| ASSIGNMENT |
Your answer should consist of every line in the records that holds "Given".

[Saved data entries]
BEGIN

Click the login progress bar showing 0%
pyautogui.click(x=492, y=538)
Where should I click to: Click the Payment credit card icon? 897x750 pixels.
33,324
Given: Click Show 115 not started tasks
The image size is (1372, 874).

END
BEGIN

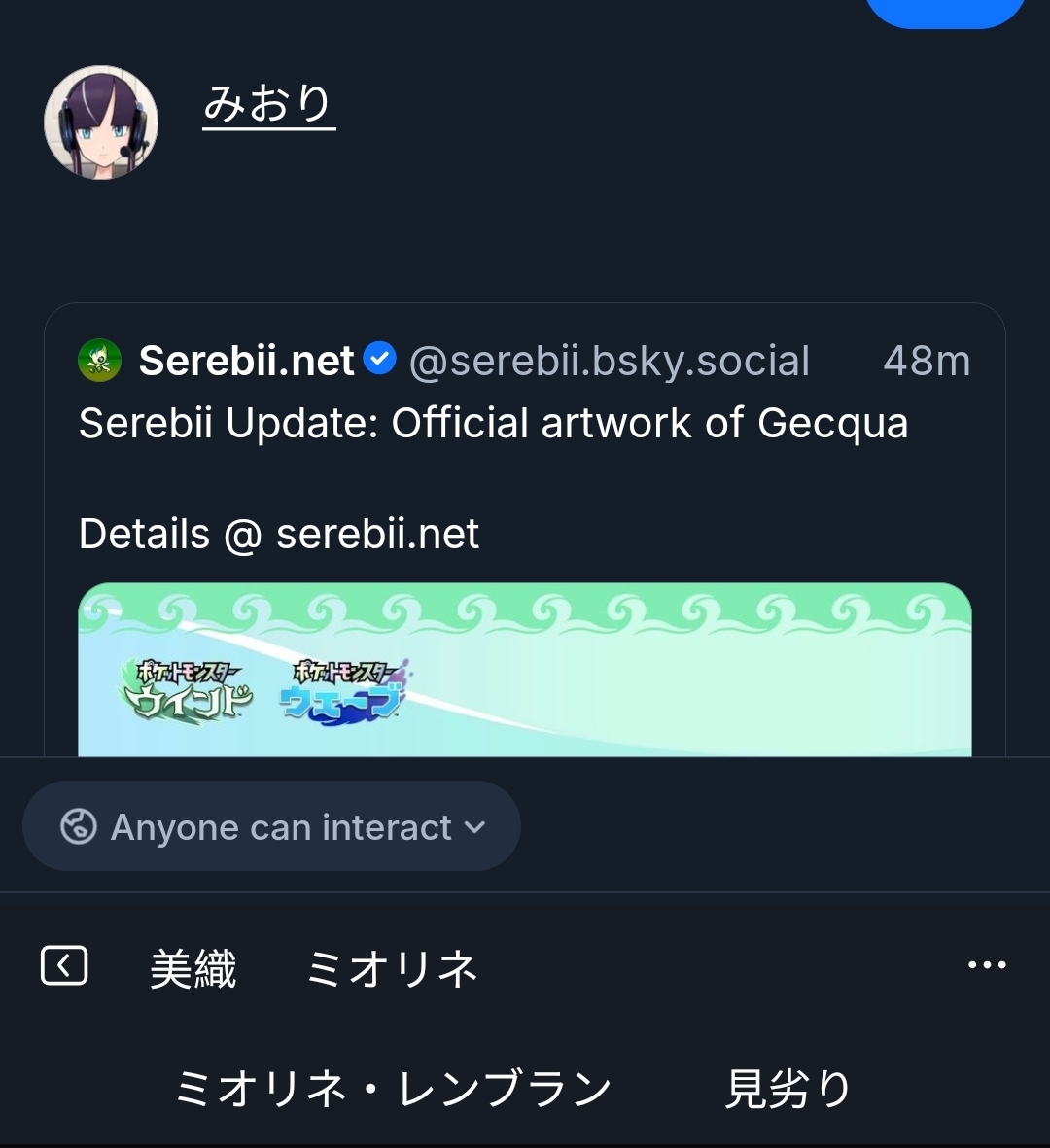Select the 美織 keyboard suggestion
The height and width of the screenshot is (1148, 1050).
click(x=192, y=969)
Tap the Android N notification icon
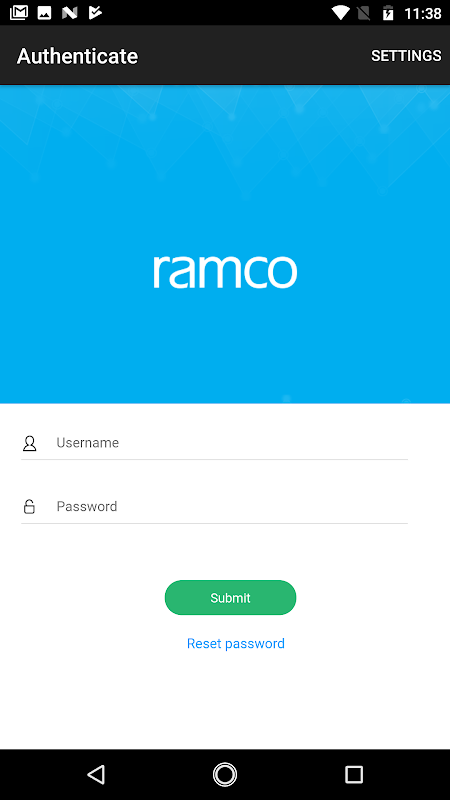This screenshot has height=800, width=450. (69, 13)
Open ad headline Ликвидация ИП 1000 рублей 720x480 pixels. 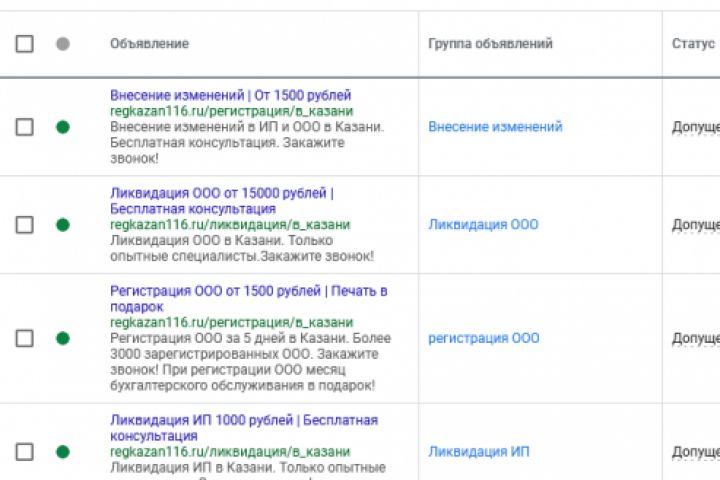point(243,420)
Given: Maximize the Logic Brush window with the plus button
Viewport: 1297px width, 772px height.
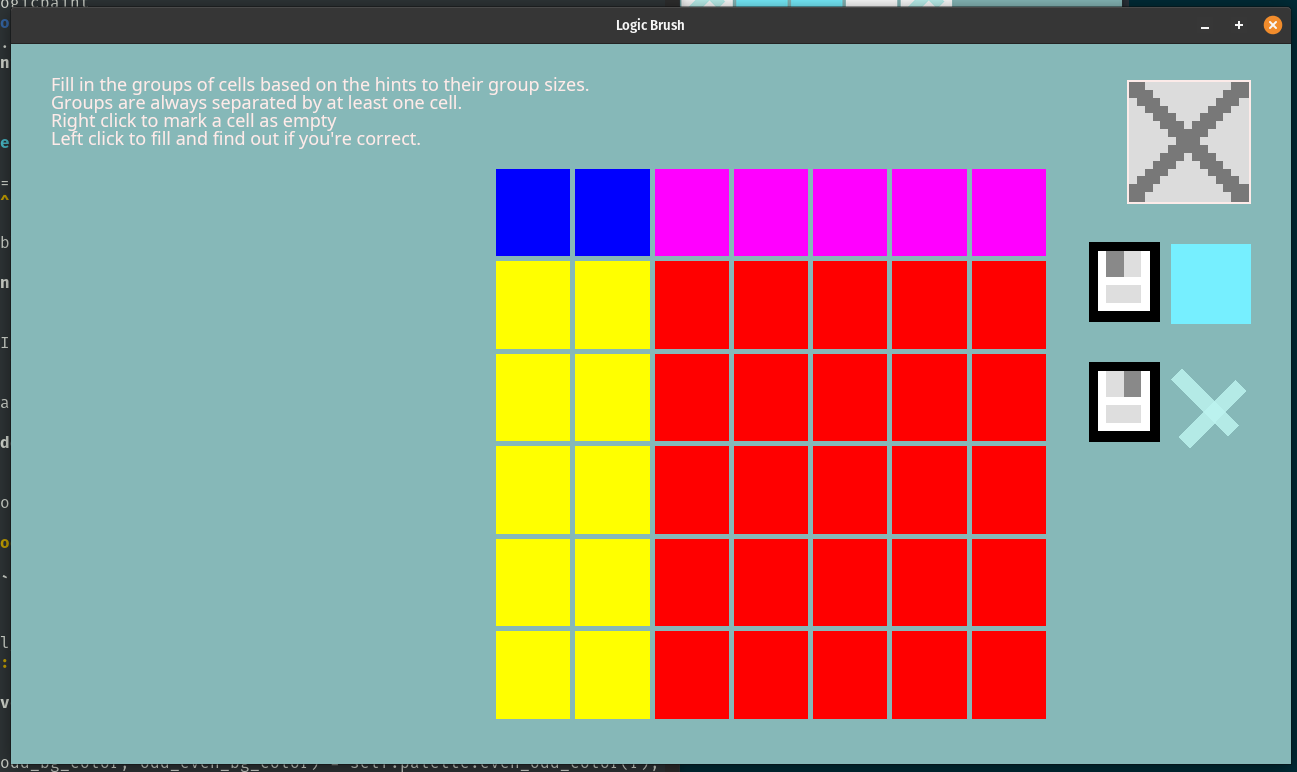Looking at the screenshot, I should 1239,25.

END
BEGIN

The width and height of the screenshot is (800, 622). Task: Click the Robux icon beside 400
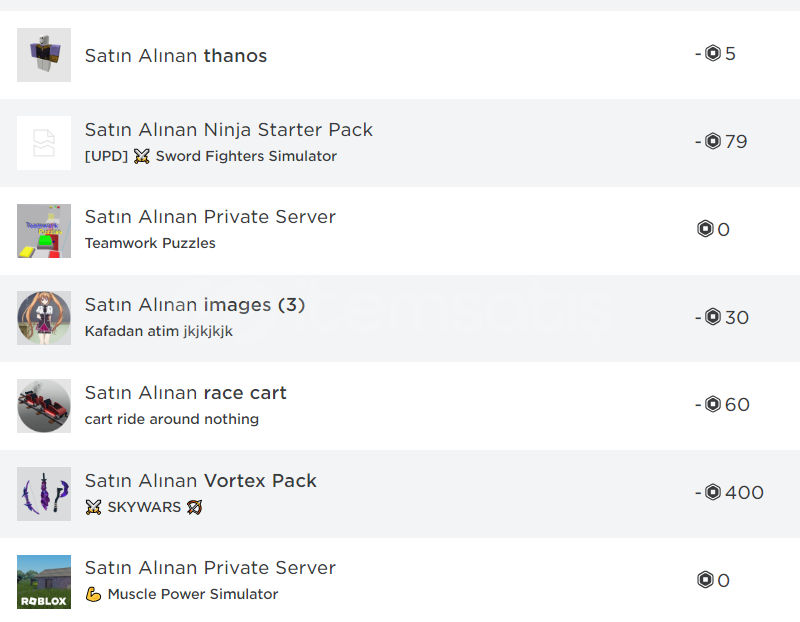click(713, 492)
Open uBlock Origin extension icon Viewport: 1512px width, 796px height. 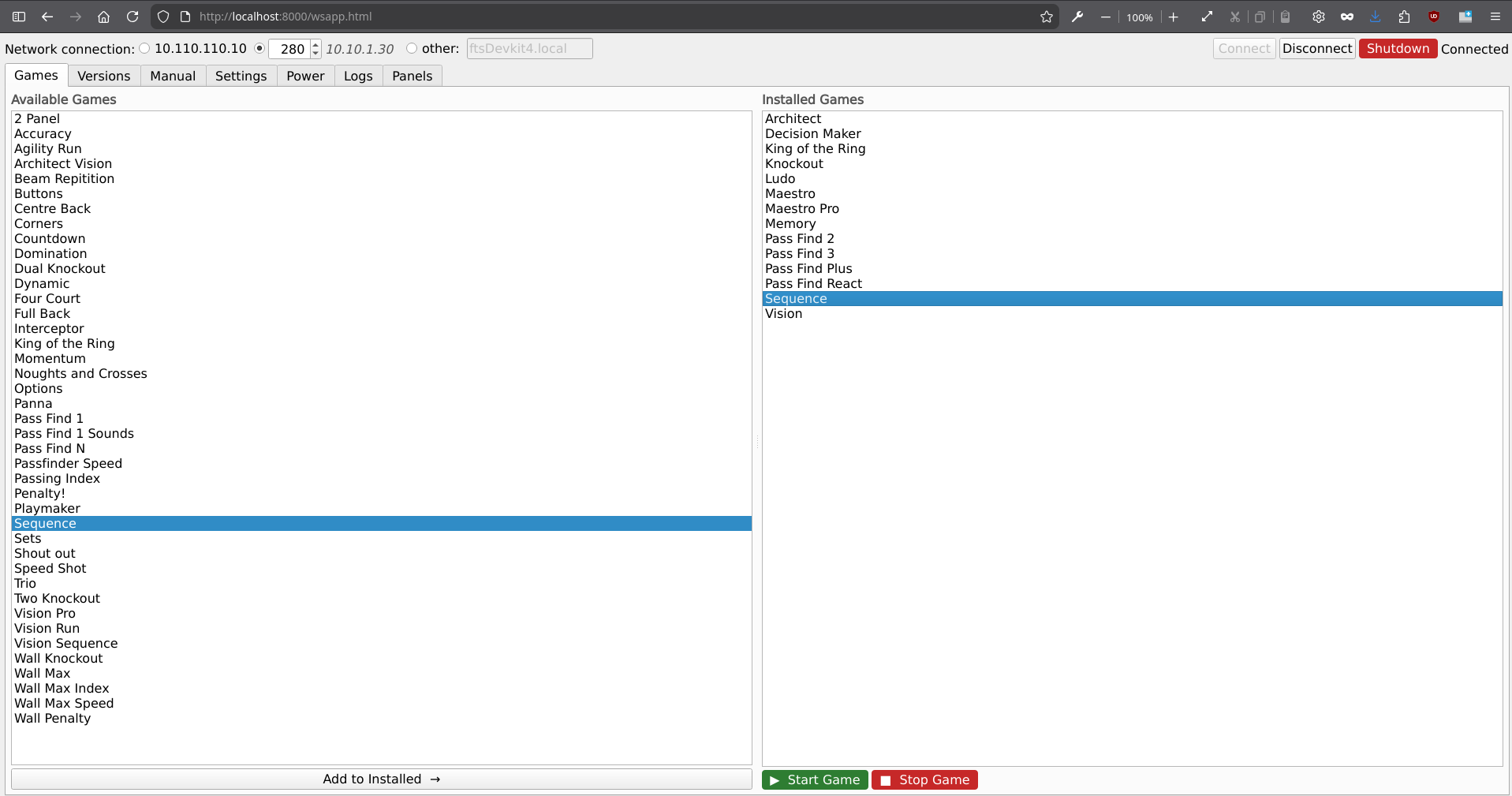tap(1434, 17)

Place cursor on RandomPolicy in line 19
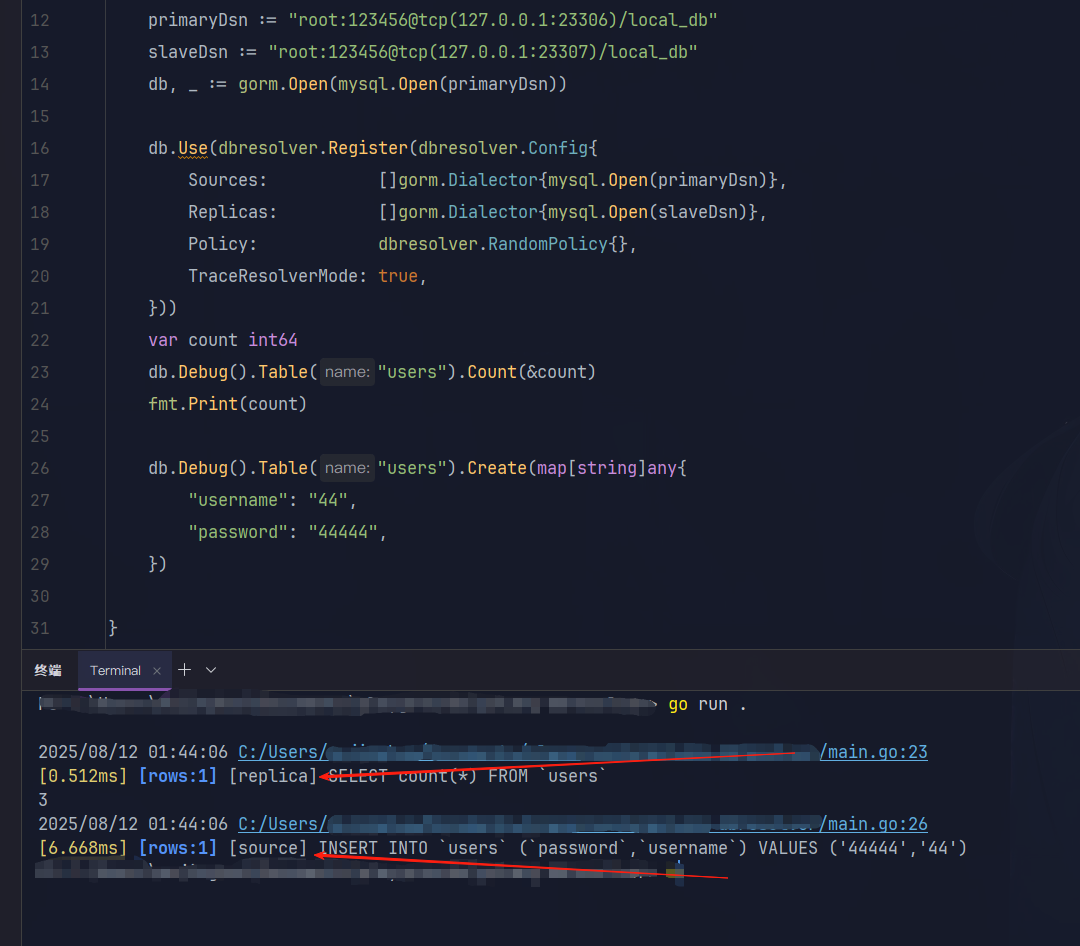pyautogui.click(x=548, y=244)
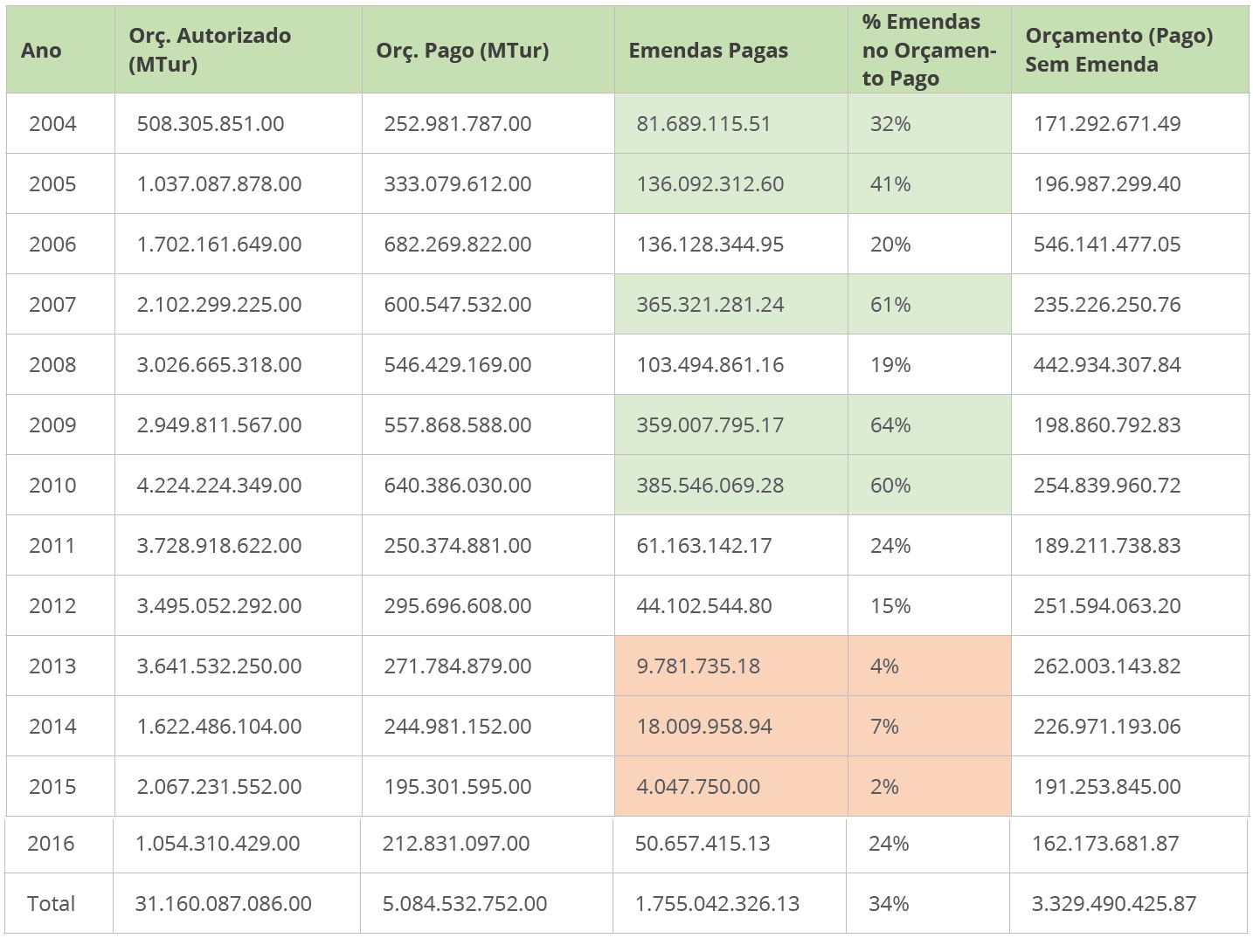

END

| REPLY TO THE TASK |
Given: Click Show 115 not started tasks
Given: Maximize the Logic Brush window with the plus button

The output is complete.